#### Work task
Look through the material below and return every line that contains "will".

#### Task input
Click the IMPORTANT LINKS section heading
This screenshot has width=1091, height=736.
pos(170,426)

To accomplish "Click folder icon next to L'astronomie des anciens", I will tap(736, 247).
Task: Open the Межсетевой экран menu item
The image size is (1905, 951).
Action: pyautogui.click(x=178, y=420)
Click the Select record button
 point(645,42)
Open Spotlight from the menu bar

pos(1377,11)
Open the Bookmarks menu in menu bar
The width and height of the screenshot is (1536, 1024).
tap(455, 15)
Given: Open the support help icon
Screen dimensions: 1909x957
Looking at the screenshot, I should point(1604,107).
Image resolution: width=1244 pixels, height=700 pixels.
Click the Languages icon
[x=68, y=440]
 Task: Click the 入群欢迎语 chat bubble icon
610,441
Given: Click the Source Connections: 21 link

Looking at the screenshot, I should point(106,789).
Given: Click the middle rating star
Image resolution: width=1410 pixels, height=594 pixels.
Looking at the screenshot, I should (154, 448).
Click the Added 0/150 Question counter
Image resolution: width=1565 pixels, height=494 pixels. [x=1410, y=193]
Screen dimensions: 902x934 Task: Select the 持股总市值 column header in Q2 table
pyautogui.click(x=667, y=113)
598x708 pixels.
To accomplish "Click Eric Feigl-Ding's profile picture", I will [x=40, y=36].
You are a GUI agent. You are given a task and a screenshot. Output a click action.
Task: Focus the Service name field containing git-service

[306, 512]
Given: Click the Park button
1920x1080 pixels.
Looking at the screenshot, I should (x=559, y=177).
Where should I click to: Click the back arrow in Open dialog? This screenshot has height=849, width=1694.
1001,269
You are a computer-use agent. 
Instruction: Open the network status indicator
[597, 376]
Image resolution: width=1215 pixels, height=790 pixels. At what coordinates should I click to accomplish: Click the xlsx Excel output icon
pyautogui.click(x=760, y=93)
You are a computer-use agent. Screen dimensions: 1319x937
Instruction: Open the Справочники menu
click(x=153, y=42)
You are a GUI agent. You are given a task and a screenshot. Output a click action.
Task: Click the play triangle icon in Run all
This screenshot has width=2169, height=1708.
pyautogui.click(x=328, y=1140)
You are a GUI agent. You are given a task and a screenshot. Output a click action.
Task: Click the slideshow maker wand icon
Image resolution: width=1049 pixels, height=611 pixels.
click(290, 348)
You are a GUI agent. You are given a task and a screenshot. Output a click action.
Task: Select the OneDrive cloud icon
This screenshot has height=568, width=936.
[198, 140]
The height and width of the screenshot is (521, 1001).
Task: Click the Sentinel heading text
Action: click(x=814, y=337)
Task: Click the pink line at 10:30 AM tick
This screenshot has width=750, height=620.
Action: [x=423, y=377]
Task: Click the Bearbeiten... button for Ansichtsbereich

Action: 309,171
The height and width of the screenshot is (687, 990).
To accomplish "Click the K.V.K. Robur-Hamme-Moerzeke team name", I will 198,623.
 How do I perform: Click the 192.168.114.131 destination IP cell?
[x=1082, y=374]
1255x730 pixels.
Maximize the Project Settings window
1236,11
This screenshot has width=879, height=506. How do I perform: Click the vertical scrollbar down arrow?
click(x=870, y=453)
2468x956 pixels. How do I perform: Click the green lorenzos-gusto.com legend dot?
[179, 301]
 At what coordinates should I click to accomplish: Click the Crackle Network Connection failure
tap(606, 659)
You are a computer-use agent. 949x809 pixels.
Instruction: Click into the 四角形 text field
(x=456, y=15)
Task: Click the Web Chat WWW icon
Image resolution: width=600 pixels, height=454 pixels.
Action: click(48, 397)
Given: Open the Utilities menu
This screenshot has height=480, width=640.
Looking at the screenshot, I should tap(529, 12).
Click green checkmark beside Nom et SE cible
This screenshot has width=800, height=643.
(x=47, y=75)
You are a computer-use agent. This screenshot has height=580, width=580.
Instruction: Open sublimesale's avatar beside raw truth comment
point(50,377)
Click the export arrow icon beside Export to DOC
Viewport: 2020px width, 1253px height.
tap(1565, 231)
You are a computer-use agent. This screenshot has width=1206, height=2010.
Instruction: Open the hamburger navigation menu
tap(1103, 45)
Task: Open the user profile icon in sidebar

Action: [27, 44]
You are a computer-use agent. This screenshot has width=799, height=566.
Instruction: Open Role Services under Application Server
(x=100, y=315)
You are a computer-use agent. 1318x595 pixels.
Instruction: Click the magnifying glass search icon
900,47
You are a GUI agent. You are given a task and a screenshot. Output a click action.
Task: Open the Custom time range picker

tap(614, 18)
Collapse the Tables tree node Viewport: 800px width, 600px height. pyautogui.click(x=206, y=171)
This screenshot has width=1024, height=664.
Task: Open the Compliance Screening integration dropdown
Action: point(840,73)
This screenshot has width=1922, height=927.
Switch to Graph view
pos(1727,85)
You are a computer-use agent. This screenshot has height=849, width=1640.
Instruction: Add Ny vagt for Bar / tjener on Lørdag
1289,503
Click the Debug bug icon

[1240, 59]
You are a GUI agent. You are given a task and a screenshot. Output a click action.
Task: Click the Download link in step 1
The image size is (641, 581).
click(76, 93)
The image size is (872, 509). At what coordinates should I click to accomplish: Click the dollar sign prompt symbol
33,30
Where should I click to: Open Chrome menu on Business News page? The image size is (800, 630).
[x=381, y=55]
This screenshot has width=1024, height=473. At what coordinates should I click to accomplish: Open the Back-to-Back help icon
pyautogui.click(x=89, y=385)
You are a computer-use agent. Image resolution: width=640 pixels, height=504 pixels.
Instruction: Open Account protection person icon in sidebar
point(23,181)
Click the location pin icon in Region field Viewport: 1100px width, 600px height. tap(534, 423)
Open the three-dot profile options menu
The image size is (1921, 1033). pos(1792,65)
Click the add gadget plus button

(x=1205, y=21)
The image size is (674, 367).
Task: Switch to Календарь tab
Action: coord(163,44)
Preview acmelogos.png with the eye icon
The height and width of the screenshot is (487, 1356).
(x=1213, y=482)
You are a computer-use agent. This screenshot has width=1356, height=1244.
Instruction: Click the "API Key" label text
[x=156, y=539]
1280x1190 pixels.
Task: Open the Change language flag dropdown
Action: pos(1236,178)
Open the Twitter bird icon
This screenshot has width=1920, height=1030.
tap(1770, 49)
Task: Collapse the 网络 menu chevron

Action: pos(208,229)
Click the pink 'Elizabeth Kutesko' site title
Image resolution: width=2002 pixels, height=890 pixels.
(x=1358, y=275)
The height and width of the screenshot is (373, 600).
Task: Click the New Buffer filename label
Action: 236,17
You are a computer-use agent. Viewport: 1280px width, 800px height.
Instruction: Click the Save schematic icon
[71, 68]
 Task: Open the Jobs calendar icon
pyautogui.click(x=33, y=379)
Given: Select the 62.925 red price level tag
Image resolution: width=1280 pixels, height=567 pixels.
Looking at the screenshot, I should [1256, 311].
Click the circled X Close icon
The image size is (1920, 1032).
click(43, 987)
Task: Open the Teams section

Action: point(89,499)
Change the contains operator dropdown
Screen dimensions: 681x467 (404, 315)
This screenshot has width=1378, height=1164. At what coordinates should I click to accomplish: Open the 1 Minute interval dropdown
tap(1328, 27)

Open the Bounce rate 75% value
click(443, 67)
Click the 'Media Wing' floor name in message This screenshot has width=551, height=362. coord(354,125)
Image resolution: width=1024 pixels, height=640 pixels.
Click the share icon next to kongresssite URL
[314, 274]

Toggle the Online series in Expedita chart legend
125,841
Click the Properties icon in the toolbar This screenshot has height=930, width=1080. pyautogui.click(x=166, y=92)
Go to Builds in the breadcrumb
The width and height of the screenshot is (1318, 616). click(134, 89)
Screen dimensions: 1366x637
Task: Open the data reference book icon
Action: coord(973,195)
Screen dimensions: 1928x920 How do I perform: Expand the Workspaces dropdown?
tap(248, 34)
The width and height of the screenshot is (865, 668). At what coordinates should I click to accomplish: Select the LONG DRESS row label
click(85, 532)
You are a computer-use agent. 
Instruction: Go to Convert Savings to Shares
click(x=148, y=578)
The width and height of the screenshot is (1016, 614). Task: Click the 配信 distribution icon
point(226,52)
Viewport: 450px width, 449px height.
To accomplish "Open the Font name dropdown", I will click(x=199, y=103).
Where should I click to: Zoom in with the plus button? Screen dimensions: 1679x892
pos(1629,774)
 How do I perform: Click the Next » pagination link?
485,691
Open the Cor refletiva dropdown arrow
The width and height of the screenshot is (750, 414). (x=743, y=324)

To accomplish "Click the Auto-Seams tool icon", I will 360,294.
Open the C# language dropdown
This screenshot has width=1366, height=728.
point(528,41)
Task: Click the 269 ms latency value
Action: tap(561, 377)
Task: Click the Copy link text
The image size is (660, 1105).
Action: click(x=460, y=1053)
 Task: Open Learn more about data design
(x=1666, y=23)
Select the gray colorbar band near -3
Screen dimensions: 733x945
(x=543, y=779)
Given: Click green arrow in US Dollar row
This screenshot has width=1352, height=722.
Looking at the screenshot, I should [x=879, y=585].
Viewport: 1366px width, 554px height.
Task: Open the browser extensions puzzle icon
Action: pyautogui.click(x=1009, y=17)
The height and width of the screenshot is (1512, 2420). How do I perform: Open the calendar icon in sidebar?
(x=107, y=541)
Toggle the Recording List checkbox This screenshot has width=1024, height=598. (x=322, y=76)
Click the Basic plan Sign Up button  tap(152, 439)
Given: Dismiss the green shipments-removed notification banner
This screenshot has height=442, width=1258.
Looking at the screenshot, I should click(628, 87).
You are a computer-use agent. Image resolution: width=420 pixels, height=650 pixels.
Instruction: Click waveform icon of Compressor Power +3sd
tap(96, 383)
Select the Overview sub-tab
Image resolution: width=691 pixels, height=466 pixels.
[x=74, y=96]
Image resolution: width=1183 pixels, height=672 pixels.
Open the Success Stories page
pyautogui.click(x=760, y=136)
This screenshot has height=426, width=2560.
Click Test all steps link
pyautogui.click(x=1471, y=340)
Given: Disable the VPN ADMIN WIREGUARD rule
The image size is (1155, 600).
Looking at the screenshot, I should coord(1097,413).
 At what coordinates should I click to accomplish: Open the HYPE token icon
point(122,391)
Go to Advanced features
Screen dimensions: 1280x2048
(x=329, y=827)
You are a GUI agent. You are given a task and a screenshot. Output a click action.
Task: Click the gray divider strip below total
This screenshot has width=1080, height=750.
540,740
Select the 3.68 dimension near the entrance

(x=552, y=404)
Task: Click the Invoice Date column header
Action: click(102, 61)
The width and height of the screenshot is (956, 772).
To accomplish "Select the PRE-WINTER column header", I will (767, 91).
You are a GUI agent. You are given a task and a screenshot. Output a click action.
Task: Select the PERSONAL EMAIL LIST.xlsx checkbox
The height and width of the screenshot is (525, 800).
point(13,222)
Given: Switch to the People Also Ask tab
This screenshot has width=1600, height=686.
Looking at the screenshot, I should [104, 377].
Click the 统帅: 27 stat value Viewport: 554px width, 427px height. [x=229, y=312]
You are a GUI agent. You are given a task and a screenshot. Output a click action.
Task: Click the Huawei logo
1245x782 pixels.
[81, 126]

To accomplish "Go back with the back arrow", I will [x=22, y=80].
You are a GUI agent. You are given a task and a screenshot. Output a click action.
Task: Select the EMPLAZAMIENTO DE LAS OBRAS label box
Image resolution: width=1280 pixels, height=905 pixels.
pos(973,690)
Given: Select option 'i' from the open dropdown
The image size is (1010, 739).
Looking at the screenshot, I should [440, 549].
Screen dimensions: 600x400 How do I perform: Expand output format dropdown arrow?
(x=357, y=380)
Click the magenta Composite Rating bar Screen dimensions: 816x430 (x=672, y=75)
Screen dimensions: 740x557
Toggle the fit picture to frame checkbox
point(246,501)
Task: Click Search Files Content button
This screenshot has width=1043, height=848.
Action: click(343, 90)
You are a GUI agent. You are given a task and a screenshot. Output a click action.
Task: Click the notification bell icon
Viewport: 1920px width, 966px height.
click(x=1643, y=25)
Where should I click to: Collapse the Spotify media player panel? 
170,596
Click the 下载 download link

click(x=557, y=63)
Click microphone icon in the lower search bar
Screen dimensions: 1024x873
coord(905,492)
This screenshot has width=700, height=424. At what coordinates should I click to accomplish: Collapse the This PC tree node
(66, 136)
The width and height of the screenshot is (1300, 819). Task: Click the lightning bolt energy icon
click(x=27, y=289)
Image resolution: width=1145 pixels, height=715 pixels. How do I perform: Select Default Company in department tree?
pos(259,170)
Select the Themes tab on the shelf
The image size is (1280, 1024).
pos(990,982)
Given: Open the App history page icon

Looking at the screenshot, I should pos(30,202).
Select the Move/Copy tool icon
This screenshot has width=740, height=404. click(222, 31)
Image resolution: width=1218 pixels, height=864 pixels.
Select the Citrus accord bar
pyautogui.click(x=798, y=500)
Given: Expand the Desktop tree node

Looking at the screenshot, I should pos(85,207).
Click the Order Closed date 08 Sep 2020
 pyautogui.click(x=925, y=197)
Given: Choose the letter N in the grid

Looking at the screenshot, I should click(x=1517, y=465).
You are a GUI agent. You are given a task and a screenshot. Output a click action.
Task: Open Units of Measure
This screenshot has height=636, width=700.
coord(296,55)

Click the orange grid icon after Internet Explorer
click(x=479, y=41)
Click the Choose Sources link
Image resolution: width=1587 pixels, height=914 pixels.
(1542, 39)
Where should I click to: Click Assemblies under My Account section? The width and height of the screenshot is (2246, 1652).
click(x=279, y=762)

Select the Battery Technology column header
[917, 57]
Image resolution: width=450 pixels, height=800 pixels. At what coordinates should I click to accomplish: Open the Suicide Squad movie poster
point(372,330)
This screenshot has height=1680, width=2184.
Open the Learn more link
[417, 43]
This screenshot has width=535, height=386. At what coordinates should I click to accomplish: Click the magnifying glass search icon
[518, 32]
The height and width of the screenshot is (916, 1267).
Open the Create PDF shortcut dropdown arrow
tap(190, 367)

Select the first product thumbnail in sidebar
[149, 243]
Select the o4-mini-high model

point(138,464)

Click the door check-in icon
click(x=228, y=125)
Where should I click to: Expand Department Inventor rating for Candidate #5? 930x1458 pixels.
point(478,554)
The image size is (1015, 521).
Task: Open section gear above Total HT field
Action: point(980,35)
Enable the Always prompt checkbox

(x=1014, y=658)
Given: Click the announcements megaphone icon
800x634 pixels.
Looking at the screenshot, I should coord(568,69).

#### Reply to the exercise
To accomplish "Click folder icon next to L'astronomie des anciens", I will tap(736, 247).
To accomplish "Click Eric Feigl-Ding's profile picture", I will [x=40, y=36].
To accomplish "Click the K.V.K. Robur-Hamme-Moerzeke team name", I will 198,623.
To accomplish "Open the Font name dropdown", I will click(x=199, y=103).
To accomplish "Click the Auto-Seams tool icon", I will 360,294.
To accomplish "Select the PRE-WINTER column header", I will (767, 91).
To accomplish "Go back with the back arrow", I will [x=22, y=80].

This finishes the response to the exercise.